**Task item:**
From the line that contains "This screenshot has height=942, width=1288." to the final line of the entries below, write out every line exactly as it appears, and nothing else.

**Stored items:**
========================================================================
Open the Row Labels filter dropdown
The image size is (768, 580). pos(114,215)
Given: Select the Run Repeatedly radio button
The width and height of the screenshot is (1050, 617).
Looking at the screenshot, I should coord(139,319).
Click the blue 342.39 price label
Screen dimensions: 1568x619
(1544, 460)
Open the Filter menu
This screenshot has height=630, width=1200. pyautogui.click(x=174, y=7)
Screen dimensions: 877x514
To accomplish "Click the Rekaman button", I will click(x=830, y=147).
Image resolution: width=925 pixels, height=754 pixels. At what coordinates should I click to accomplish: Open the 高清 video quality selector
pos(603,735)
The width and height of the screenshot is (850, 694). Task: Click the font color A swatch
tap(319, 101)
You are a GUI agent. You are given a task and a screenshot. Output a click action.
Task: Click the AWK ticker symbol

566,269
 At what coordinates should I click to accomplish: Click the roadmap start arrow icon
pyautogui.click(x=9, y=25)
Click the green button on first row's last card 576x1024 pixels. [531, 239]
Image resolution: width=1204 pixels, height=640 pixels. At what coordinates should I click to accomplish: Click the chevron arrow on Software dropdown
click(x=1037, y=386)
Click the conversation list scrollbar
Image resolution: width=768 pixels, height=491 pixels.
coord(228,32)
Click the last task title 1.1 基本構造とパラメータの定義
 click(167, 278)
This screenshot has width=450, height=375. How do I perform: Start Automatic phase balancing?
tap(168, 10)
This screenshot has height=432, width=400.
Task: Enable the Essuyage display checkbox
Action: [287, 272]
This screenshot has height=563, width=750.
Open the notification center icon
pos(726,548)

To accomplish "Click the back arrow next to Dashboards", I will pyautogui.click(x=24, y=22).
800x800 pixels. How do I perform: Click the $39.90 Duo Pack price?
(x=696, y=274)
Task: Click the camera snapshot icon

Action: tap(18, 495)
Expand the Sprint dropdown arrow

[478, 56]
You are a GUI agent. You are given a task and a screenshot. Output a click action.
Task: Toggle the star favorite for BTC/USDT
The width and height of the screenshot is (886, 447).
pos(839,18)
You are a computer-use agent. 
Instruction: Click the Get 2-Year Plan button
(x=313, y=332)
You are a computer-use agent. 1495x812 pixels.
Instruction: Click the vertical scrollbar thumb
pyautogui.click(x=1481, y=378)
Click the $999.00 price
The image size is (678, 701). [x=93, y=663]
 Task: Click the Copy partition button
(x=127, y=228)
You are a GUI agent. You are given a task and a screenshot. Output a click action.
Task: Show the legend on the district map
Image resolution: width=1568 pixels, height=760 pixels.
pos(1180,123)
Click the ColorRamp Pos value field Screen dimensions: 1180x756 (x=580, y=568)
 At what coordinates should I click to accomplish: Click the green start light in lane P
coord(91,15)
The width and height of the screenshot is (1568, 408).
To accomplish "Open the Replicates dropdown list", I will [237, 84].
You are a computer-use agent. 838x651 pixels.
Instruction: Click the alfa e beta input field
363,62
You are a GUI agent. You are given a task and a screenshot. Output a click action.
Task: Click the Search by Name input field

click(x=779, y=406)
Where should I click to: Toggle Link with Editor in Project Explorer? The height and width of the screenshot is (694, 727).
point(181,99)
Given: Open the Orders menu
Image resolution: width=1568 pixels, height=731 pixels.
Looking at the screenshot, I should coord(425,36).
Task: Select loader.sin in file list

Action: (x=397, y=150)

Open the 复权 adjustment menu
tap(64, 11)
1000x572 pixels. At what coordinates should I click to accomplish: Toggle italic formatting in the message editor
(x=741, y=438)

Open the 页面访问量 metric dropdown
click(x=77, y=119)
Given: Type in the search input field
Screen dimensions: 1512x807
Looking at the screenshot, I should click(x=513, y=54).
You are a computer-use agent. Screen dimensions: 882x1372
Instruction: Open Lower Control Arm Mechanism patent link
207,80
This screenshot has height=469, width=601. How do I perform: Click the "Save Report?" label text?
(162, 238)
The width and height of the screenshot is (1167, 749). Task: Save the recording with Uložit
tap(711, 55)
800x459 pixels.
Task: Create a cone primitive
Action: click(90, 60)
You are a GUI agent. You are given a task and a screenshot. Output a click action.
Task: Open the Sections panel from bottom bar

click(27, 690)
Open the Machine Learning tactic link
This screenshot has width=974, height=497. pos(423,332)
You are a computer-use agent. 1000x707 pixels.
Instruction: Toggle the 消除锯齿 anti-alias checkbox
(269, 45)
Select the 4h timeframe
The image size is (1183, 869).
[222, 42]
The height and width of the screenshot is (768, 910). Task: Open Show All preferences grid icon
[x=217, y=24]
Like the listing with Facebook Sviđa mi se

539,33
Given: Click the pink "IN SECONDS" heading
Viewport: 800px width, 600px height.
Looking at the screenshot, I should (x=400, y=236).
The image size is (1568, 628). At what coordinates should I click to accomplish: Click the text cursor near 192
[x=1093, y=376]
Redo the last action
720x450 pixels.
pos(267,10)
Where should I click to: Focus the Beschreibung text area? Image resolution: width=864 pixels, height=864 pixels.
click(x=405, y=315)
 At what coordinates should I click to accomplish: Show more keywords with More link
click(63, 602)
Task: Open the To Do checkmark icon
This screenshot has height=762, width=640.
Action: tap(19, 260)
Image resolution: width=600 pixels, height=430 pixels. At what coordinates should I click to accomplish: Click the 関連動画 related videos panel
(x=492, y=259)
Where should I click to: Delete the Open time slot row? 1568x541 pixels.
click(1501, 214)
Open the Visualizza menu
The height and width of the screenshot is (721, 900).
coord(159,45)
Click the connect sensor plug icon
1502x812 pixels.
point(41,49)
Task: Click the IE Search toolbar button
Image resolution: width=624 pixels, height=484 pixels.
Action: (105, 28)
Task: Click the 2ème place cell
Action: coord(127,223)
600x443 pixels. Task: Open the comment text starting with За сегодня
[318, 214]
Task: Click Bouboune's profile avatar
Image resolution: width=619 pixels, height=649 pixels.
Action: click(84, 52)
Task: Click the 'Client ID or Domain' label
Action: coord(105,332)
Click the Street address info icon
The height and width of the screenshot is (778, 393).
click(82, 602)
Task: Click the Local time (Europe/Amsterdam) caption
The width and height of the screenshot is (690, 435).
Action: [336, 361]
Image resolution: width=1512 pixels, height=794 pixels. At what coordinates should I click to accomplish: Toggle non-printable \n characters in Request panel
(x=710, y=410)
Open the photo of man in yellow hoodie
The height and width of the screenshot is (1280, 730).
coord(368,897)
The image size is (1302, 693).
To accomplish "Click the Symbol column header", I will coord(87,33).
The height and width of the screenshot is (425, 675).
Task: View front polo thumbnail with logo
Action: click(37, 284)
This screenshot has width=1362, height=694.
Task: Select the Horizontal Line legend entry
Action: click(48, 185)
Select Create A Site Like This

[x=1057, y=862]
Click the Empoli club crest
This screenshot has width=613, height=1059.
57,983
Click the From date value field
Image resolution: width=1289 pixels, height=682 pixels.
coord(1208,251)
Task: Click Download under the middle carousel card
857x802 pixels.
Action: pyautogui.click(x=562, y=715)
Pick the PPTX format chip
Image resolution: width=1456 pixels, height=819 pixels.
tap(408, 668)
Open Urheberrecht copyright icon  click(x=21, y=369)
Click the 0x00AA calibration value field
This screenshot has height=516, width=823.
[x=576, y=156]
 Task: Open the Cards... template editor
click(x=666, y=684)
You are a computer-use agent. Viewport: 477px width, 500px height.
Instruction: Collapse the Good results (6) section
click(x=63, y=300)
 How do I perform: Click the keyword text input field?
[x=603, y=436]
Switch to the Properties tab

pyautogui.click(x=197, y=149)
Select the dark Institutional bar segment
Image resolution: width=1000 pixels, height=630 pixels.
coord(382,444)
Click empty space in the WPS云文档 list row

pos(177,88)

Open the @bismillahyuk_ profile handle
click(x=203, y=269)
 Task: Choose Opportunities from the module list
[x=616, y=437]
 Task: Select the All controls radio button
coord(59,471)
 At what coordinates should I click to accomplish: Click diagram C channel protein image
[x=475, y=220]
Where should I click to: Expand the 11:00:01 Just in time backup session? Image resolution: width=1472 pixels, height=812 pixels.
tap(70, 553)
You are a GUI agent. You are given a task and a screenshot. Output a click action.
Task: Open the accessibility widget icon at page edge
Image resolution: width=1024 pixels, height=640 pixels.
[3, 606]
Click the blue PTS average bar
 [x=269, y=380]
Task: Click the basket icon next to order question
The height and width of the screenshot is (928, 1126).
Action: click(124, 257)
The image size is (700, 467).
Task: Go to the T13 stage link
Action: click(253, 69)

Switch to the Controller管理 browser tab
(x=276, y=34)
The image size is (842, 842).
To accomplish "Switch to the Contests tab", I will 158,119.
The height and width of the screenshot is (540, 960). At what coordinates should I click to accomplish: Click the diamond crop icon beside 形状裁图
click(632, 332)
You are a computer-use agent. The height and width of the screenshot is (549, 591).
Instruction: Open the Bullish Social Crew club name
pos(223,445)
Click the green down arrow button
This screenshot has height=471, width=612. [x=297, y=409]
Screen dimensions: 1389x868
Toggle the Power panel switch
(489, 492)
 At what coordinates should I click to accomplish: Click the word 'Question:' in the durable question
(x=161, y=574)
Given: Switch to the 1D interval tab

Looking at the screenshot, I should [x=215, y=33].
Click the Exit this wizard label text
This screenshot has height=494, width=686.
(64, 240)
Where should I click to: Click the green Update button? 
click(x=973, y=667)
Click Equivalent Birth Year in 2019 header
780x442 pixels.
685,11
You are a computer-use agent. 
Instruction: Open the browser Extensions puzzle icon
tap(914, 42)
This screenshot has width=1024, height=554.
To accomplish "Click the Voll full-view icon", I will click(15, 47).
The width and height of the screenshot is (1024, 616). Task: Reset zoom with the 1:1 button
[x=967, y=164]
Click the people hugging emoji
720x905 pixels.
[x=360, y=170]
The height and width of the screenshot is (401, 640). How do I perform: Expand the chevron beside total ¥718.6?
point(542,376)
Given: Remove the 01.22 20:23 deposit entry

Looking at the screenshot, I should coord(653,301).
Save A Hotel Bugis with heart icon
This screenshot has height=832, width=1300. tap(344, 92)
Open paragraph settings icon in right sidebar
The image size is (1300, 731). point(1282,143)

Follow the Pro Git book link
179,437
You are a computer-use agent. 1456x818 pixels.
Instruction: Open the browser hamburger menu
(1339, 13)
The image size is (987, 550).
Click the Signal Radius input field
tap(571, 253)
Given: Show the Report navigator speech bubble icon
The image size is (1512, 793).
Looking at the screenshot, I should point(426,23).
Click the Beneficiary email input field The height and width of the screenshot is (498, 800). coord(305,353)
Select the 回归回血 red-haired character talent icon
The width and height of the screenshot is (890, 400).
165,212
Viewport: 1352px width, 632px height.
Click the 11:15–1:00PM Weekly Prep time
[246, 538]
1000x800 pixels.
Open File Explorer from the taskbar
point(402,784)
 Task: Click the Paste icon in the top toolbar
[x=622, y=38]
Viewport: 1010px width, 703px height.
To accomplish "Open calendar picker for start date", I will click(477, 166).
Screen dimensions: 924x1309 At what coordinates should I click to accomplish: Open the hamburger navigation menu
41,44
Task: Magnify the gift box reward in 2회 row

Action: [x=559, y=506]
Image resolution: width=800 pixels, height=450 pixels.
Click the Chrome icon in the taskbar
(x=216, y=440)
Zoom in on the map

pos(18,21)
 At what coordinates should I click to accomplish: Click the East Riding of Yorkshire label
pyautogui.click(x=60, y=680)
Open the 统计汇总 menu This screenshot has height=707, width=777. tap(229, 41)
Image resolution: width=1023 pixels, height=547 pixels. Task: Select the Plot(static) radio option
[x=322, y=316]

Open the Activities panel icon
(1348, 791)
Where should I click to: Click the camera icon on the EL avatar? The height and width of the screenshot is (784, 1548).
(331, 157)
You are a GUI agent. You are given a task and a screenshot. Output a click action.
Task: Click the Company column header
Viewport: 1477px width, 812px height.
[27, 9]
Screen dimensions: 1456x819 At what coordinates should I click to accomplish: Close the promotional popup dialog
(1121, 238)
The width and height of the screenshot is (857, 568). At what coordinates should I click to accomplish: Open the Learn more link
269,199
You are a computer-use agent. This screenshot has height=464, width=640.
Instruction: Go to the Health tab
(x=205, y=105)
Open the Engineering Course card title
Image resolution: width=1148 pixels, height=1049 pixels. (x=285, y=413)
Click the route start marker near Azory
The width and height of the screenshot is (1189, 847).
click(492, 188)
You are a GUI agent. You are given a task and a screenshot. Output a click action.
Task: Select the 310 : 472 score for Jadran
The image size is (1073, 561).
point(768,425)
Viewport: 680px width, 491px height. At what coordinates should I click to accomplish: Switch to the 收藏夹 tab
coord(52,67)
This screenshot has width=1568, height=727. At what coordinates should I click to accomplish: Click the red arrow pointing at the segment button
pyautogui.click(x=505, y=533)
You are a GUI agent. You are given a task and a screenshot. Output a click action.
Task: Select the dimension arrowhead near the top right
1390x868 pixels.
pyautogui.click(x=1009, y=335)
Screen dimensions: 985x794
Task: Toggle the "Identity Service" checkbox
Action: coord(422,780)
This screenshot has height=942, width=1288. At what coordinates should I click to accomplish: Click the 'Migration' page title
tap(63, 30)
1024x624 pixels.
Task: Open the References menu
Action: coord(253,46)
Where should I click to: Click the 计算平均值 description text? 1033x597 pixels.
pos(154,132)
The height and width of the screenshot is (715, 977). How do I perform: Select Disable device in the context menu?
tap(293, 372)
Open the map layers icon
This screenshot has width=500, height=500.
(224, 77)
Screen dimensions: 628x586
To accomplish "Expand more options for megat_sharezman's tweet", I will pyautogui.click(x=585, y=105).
========================================================================
**Answer box:**
This screenshot has height=942, width=1288. At what coordinates should I click to accomplish: Click the 'Migration' page title
tap(63, 30)
1024x624 pixels.
Task: Open the References menu
Action: coord(253,46)
Where should I click to: Click the 计算平均值 description text? 1033x597 pixels.
pos(154,132)
The height and width of the screenshot is (715, 977). How do I perform: Select Disable device in the context menu?
tap(293, 372)
Open the map layers icon
This screenshot has width=500, height=500.
(224, 77)
Screen dimensions: 628x586
To accomplish "Expand more options for megat_sharezman's tweet", I will pyautogui.click(x=585, y=105).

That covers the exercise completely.